The 1884-85 Sino-French War marked Liu’s zenith. Despite his irregular forces’ successes, the Qing court—pressured by Li Hongzhang—opted for a negotiated settlement. Recalled to China in 1885, Liu exchanged battlefield glory for the bureaucratic purgatory of Nan’ao.

Between Brush and Blade: The Scholar-Warrior Correspondence

Liu’s surviving letters to Tang Jingsong reveal a fascinating cultural dynamic. The self-taught warrior struggled to compose missives worthy of his classically educated friend (a jinshi degree holder).
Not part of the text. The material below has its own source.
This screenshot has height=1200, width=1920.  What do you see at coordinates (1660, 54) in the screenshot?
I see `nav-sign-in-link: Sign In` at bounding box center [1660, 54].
Drafts littered his desk, discarded when phrases failed to capture his thoughts. “If only I could wield words as I do a sword,” he reportedly sighed.

Their exchange from 1894 crackles with subtext. Liu’s veiled requests for transfer to Taiwan (“a proper island, not this pebble where arrows land in the sea”) met Tang’s polite demurrals. The scholar-official understood what Liu could not admit: Beijing preferred the troublesome hero safely contained.
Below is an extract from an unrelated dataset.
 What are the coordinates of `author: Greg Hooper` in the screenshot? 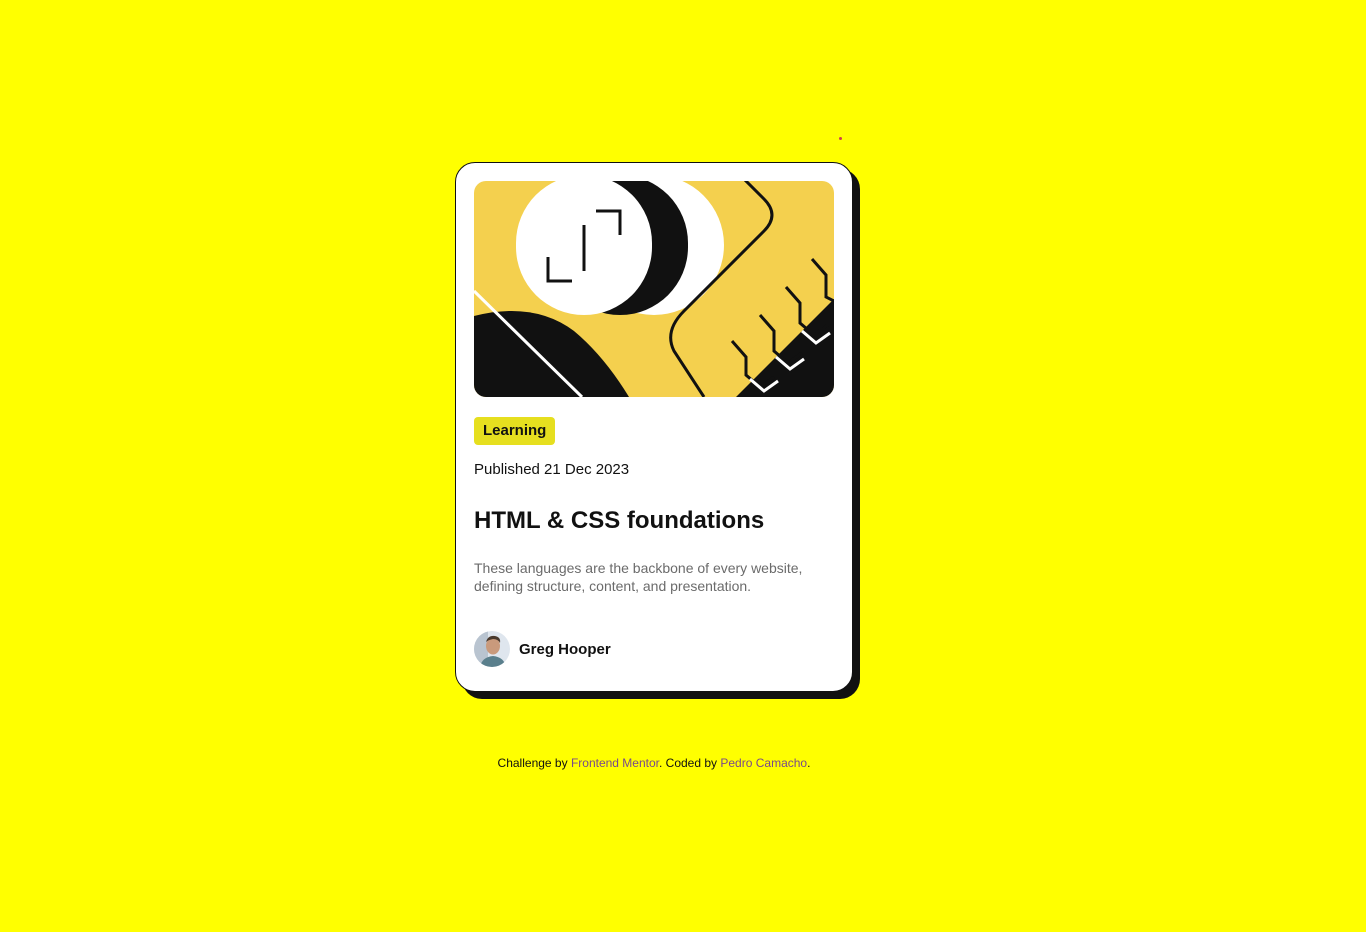 It's located at (542, 649).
The Dragon Boat Festival in Exile: 1894

On June 8, 1894—the fifth day of the fifth lunar month—Liu observed Nan’ao’s Fujian-style Dragon Boat Festival. As he ate zongzi rice dumplings, events were unfolding that would reshape East Asia: Japan’s forces mobilized toward Korea, beginning the conflict that would expose Qing weakness.

Liu’s isolation proved temporary. Within months, he would be summoned to defend Taiwan against Japanese invasion—a final chapter that would cement his legacy as China’s last imperial irregular commander.

Legacy of a Maritime Sentinel

Nan’ao’s story encapsulates Qing China’s defensive dilemmas. The island’s dual-command system reflected the empire’s balancing act between regional powers, while Liu’s exile demonstrated its uneasy relationship with martial heroes. Today, Nan’ao’s tunnels and fortifications stand as UNESCO-protected relics, their strategic obsolescence mirroring the Qing’s inability to adapt its coastal defense systems to modern naval warfare.

Liu Yongfu’s later defense of Taiwan (1895) and subsequent guerrilla campaigns made him a folk hero across southern China and Vietnam. His career—from anti-Qing rebel to imperial commander to resistance leader—embodied the contradictions of late imperial China’s struggle to reconcile tradition with modernity.

The Nan’ao interlude remains a poignant footnote: eight years when one of China’s most formidable warriors watched the tides from a forgotten island, his ambitions rolling out with the South China Sea’s ceaseless waves.